Even though wireless technologies have been improving tremendously in the past few years, some people still prefer a good and reliable wired connection. This also means you don't have to manage battery life and can play or browse for countless hours without thinking about charging your mouse. Most gamers will prefer a wired mouse for minimal latency, although some cables can be stiff and drag when moving the mouse. Therefore, when shopping for a wired mouse, you shouldn't only consider comfort, performance, and ergonomics, but also how good the cable is.
We've reviewed over 60 mice, of which over 30 are wired-only. Below are our top picks for the best wired mouse. See our recommendations for the best ergonomic mice. If you're looking for a wireless design, take a look at our recommendations for the best wireless mice and the best wireless mice for gaming.
The best wired mouse for gaming we've tested so far is the Razer DeathAdder V2. The newest version of the legendary DeathAdder design is an excellent gaming mouse with a very straightforward design. It features two side buttons, a customizable CPI, and full RGB lighting.
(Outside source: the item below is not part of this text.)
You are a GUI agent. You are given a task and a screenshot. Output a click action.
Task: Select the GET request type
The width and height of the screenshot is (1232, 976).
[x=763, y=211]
It's also pretty lightweight at only 83g, which is impressive for a mouse that isn't designed to be an ultra-light gaming mouse like other options on this list.
This mouse features the newest Razer sensor, which offers outstanding performance. Movement with this mouse feels fluid and accurate, and the feet glide very well. It also has the newest Razer cable, which is noticeably lighter and more flexible than previous models. The mouse feels very well-built and is great for pretty much any grip and hand size.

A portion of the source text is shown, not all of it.